- **Dataset rows**

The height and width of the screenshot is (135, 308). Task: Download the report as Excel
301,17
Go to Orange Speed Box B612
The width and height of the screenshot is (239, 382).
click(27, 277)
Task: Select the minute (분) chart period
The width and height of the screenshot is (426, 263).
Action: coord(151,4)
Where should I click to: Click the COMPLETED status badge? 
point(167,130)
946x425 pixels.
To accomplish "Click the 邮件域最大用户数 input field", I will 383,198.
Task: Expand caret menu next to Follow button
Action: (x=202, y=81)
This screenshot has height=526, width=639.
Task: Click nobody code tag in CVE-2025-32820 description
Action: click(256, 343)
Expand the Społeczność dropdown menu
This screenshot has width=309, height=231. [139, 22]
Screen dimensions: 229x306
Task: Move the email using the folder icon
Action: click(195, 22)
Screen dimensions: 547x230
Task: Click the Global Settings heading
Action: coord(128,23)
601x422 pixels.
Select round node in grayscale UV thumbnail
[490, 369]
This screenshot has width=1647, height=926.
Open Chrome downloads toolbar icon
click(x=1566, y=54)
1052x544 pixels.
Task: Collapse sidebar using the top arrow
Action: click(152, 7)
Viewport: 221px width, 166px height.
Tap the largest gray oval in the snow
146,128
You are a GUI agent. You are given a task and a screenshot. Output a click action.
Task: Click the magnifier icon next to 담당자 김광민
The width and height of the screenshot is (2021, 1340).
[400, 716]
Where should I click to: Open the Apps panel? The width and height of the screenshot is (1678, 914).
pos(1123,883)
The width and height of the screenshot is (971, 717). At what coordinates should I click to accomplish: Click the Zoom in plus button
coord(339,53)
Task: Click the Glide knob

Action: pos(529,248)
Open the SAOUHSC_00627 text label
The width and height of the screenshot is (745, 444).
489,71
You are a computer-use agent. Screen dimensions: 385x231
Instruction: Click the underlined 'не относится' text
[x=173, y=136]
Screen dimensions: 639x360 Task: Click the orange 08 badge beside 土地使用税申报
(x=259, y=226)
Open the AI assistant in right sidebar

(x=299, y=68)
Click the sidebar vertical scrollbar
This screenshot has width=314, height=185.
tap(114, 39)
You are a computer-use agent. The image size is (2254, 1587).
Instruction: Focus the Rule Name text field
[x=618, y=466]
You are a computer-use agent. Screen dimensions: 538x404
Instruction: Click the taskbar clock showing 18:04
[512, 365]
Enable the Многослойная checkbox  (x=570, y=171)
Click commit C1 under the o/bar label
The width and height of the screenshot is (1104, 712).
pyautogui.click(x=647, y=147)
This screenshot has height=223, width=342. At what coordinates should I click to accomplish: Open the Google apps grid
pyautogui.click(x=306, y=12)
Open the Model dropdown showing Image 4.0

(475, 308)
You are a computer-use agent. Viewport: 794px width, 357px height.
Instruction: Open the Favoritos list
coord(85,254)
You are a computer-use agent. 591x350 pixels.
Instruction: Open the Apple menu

- **Exercise**
Copy the listing above word for word, keeping every line in its original order.

- **Solved problem**
The height and width of the screenshot is (135, 308). Task: Download the report as Excel
301,17
Go to Orange Speed Box B612
The width and height of the screenshot is (239, 382).
click(27, 277)
Task: Select the minute (분) chart period
The width and height of the screenshot is (426, 263).
Action: coord(151,4)
Where should I click to: Click the COMPLETED status badge? 
point(167,130)
946x425 pixels.
To accomplish "Click the 邮件域最大用户数 input field", I will 383,198.
Task: Expand caret menu next to Follow button
Action: (x=202, y=81)
This screenshot has height=526, width=639.
Task: Click nobody code tag in CVE-2025-32820 description
Action: click(256, 343)
Expand the Społeczność dropdown menu
This screenshot has width=309, height=231. [139, 22]
Screen dimensions: 229x306
Task: Move the email using the folder icon
Action: click(195, 22)
Screen dimensions: 547x230
Task: Click the Global Settings heading
Action: coord(128,23)
601x422 pixels.
Select round node in grayscale UV thumbnail
[490, 369]
This screenshot has width=1647, height=926.
Open Chrome downloads toolbar icon
click(x=1566, y=54)
1052x544 pixels.
Task: Collapse sidebar using the top arrow
Action: click(152, 7)
Viewport: 221px width, 166px height.
Tap the largest gray oval in the snow
146,128
You are a GUI agent. You are given a task and a screenshot. Output a click action.
Task: Click the magnifier icon next to 담당자 김광민
The width and height of the screenshot is (2021, 1340).
[400, 716]
Where should I click to: Open the Apps panel? The width and height of the screenshot is (1678, 914).
pos(1123,883)
The width and height of the screenshot is (971, 717). At what coordinates should I click to accomplish: Click the Zoom in plus button
coord(339,53)
Task: Click the Glide knob

Action: pos(529,248)
Open the SAOUHSC_00627 text label
The width and height of the screenshot is (745, 444).
489,71
You are a computer-use agent. Screen dimensions: 385x231
Instruction: Click the underlined 'не относится' text
[x=173, y=136]
Screen dimensions: 639x360 Task: Click the orange 08 badge beside 土地使用税申报
(x=259, y=226)
Open the AI assistant in right sidebar

(x=299, y=68)
Click the sidebar vertical scrollbar
This screenshot has width=314, height=185.
tap(114, 39)
You are a computer-use agent. The image size is (2254, 1587).
Instruction: Focus the Rule Name text field
[x=618, y=466]
You are a computer-use agent. Screen dimensions: 538x404
Instruction: Click the taskbar clock showing 18:04
[512, 365]
Enable the Многослойная checkbox  (x=570, y=171)
Click commit C1 under the o/bar label
The width and height of the screenshot is (1104, 712).
pyautogui.click(x=647, y=147)
This screenshot has height=223, width=342. At what coordinates should I click to accomplish: Open the Google apps grid
pyautogui.click(x=306, y=12)
Open the Model dropdown showing Image 4.0

(475, 308)
You are a computer-use agent. Viewport: 794px width, 357px height.
Instruction: Open the Favoritos list
coord(85,254)
You are a computer-use agent. 591x350 pixels.
Instruction: Open the Apple menu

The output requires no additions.